As the presidential candidates prepared for another debate on Tuesday, polls continued to document an ongoing collapse in support for Rick Perry and a corresponding surge for Herman Cain—not just in national surveys, but in the states that play an early role in the nominating contest. In Iowa, where no public polls were released during September, and late August polls showed Perry romping into an immediate lead, two surveys from NBC-Marist and Public Policy Polling came out this week documenting Perry’s slide into fourth or fifth place, and Cain’s rise to a position rivaling Mitt Romney. Since the Iowa Caucuses require both grassroots support and a strong organization to bring it out on a cold winter night, Cain’s weak organization in the state makes actual success in the caucuses more problematic (conversely, Perry is thought to have a very good Iowa organization). Aside from the Perry-Cain dynamic, the new numbers from Iowa show how tempting it is becoming for Mitt Romney to leap into Iowa (which he’s largely avoided, no doubt because of the high cost he paid for losing Iowa in an upset in 2008) and pursue an early knockout with a run through Iowa, New Hampshire and Nevada, the first three stops on the primary trail.

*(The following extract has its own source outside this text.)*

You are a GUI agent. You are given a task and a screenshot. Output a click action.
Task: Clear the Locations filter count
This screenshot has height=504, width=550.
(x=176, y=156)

When the candidates assembled in New Hampshire on October 11 for a Bloomberg/WaPo debate focused on the economy, most attention was devoted to Cain, who predictably drew criticism of his signature 9-9-9 tax proposal; Romney, who had emerged from the ashes of Perry’s early ascendency to regain front-runner status (a trend punctuated by an early endorsement from Chris Christie); and Rick Perry, who needed a gaffe-free debate and some renewed sense of attachment to the hard-core conservatives who had been abandoning him for Herman Cain. The general take is that Romney cruised (getting in an extended crowd-pleasing attack on China’s commercial policies and taking a shot at Perry’s indifference to the plight of the uninsured in Texas). Cain did well but opened himself to further trouble on the details of 9-9-9 (Santorum drew some blood pointing out that the plan’s new national sales tax would not be popular in NH). Perry made no mistakes, but made no gains; RedState’s Erick Erickson concluded he was “rapidly becoming the Fred Thompson of the campaign season,” a deadly comparison given Thompson’s high potential and quick fade in 2008.
Aside from the debate’s horse-race nature, it reinforced once again how far the entire field has drifted from what used to be considered the mainstream of political discourse. All the candidates agreed the housing and financial crises of 2008-2009 were entirely created by the federal government, not the financial sector, and most implied excessive lending to the poor and minorities was a big part of the problem. All the candidates appear to favor deliberate deflationary monetary policies. All the candidates who spoke on the topic rejected any budget compromise that involved either tax increases or defense cuts. Two candidate, Michele Bachmann and Newt Gingrich, told egregious lies about the relationship between “ObamaCare” and Medicare, pursuing the old “death panel” meme with renewed vigor. And to cap it all off, when Rick Perry was asked a direct question about income inequality, he didn’t seem to grasp the problem at all.
It looks like the eventual winner will have to bring a translator along when it’s time to debate the president. Many Americans don’t speak wingnut.